We use the approach mentioned in DynamicNeRF [1] as our baseline. The overall architecture of DynamicNeRF consists of two NeRF models, one for the static scene and the other for the dynamic object. Both of the NeRF models take the following inputs:

  1. images from different viewpoints and timesteps of the scene containing dynamic objects
  2. ground truth mask of dynamic objects in the scene

The static model implements vanilla NeRF, querying color and density given the position and viewing direction. The dynamic model takes not only the position and viewpoint, but also the timestep to output the color and density as well as the blending factor at each point and timestep. The blending factor ranges between 0 to 1, denoting the importance of the prediction of the dynamic model at each point.
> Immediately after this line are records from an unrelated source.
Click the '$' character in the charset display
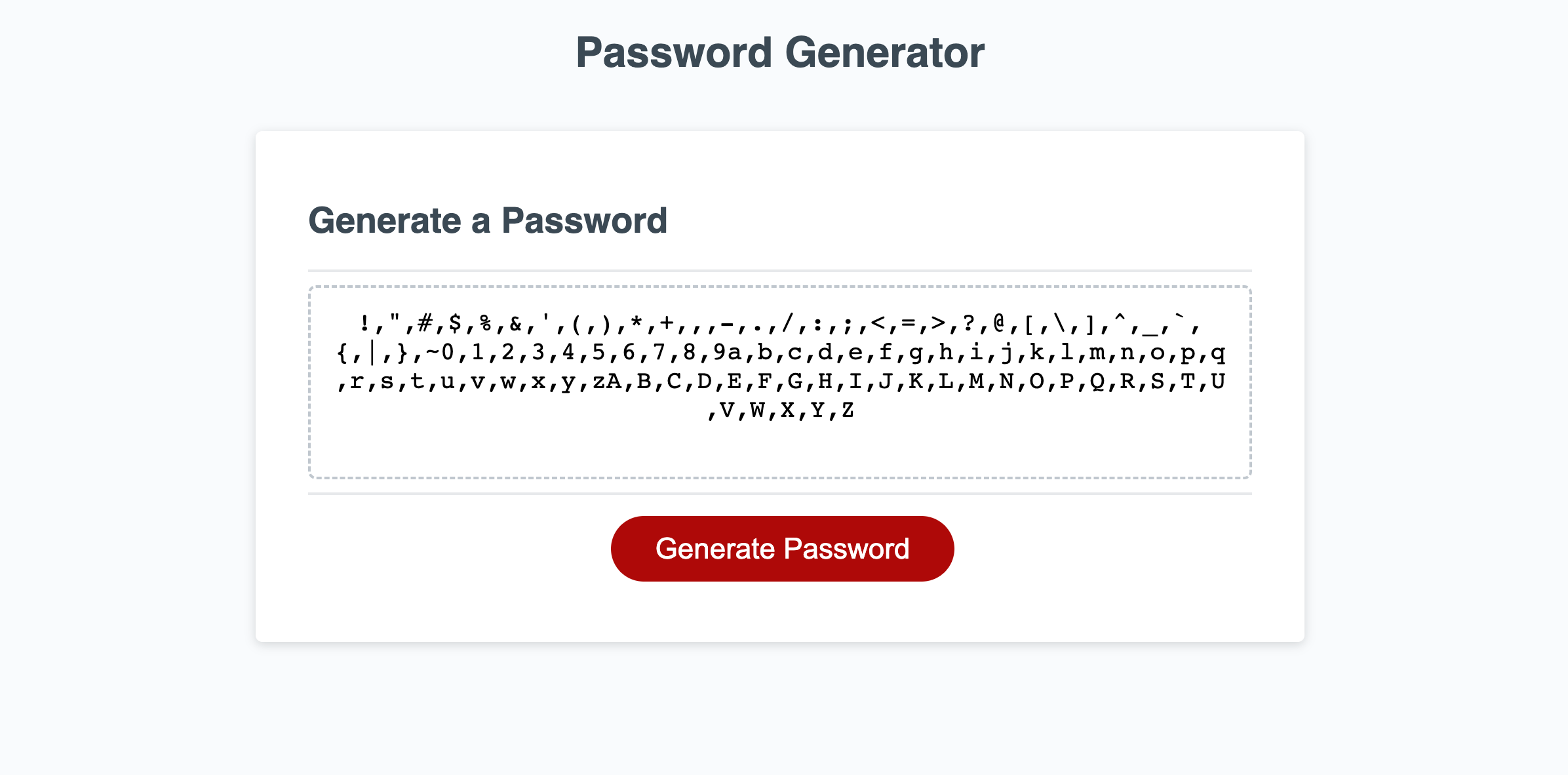This screenshot has width=1568, height=775. click(456, 324)
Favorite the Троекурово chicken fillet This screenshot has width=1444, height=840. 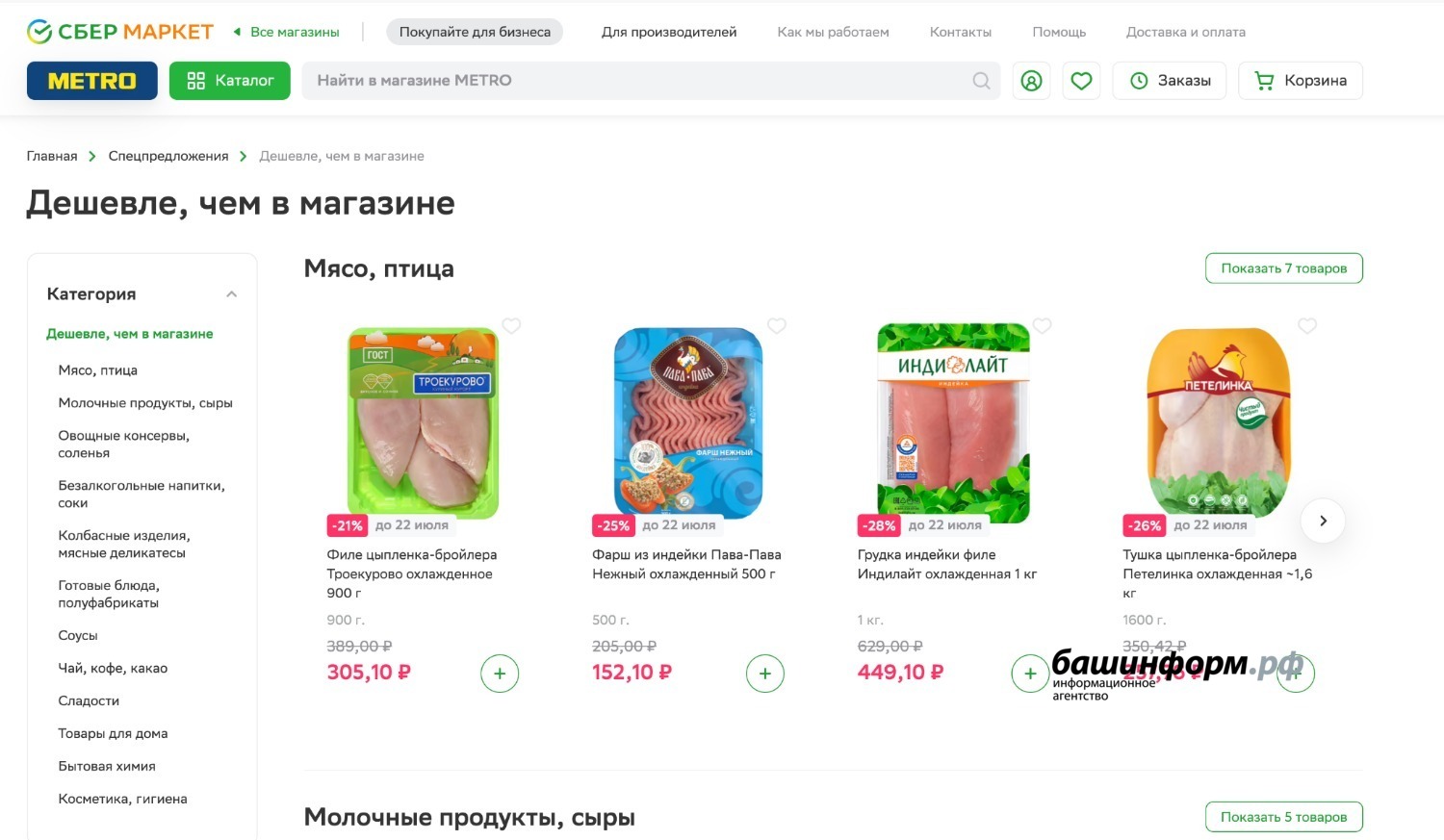pyautogui.click(x=511, y=326)
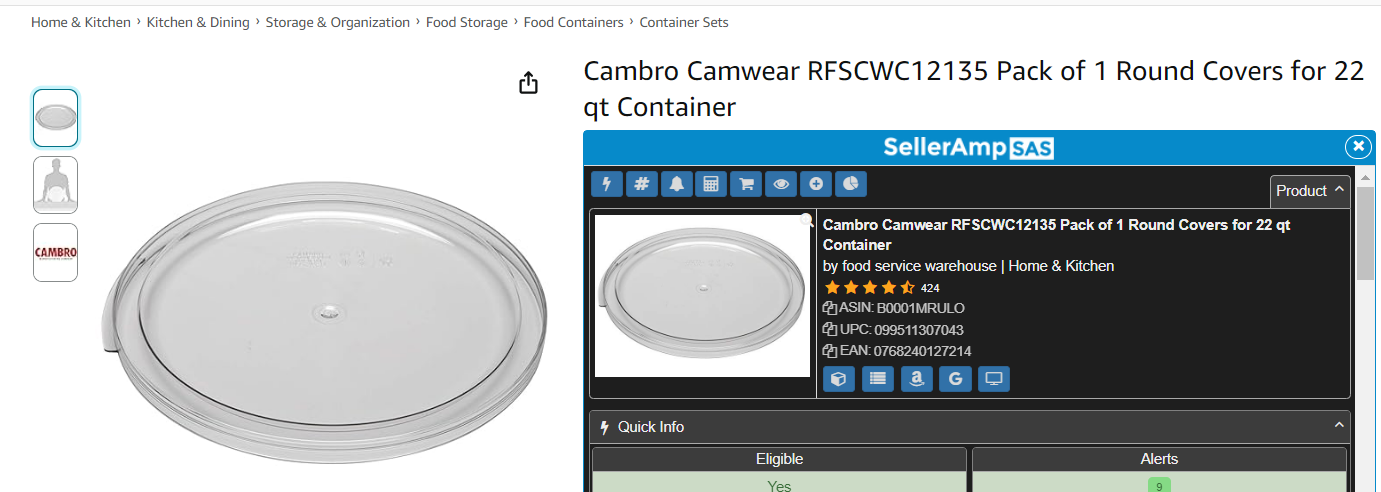
Task: Open the Food Storage breadcrumb link
Action: (x=467, y=22)
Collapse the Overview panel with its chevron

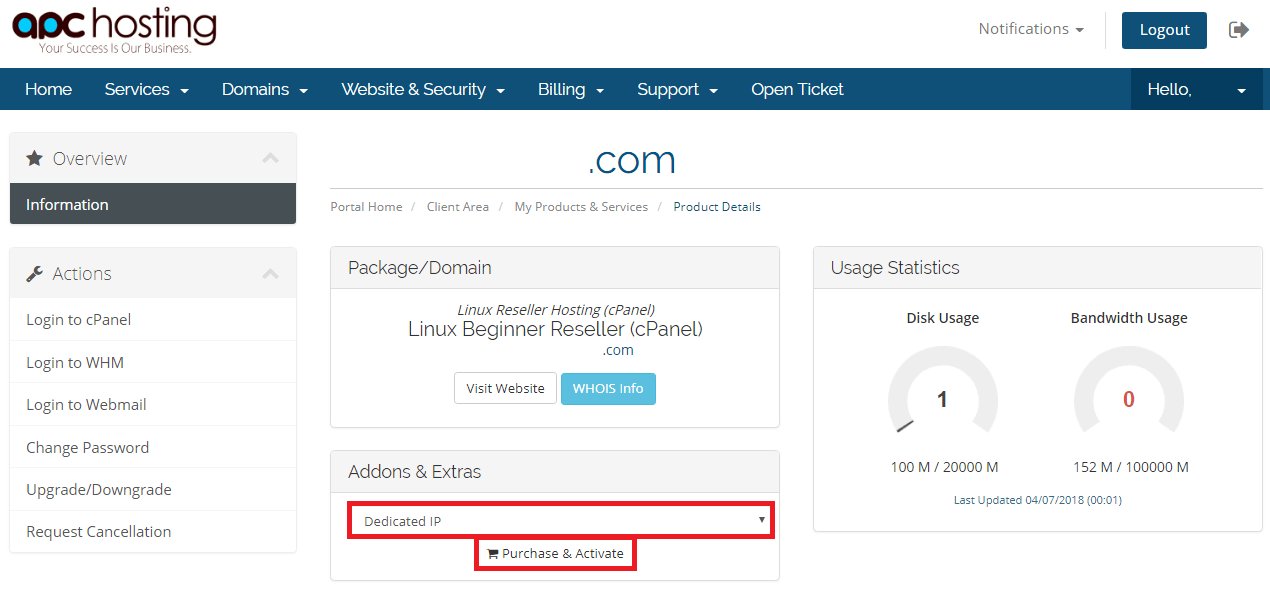click(270, 158)
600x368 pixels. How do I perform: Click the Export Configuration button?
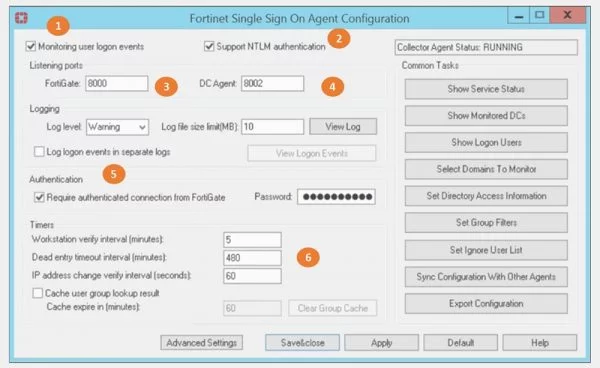point(486,304)
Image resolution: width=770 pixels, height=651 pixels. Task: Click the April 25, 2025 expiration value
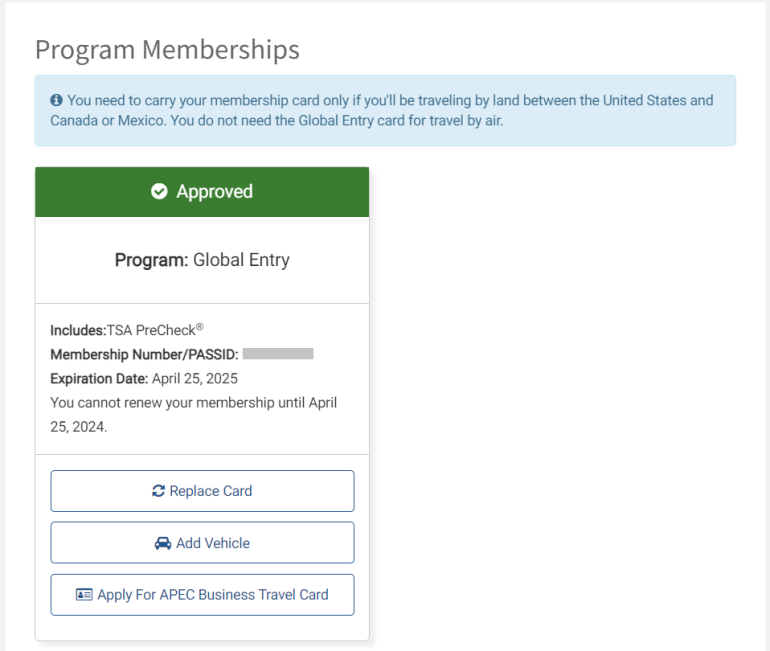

The image is finally rendered using volumetric rendering.

An overview of the DynamicNeRFs rendering pipeline is shown in the figure below.

Approach used in DynamicNeRF [1]

Some baseline results are shown in the videos below.

DynamicNeRF on Balloon scene
DynamicNeRF on Truck scene


  1. Gao, Chen, Ayush Saraf, Johannes Kopf, and Jia-Bin Huang. “Dynamic view synthesis from dynamic monocular video.” In Proceedings of the IEEE/CVF International Conference on Computer Vision, pp. 5712-5721. 2021.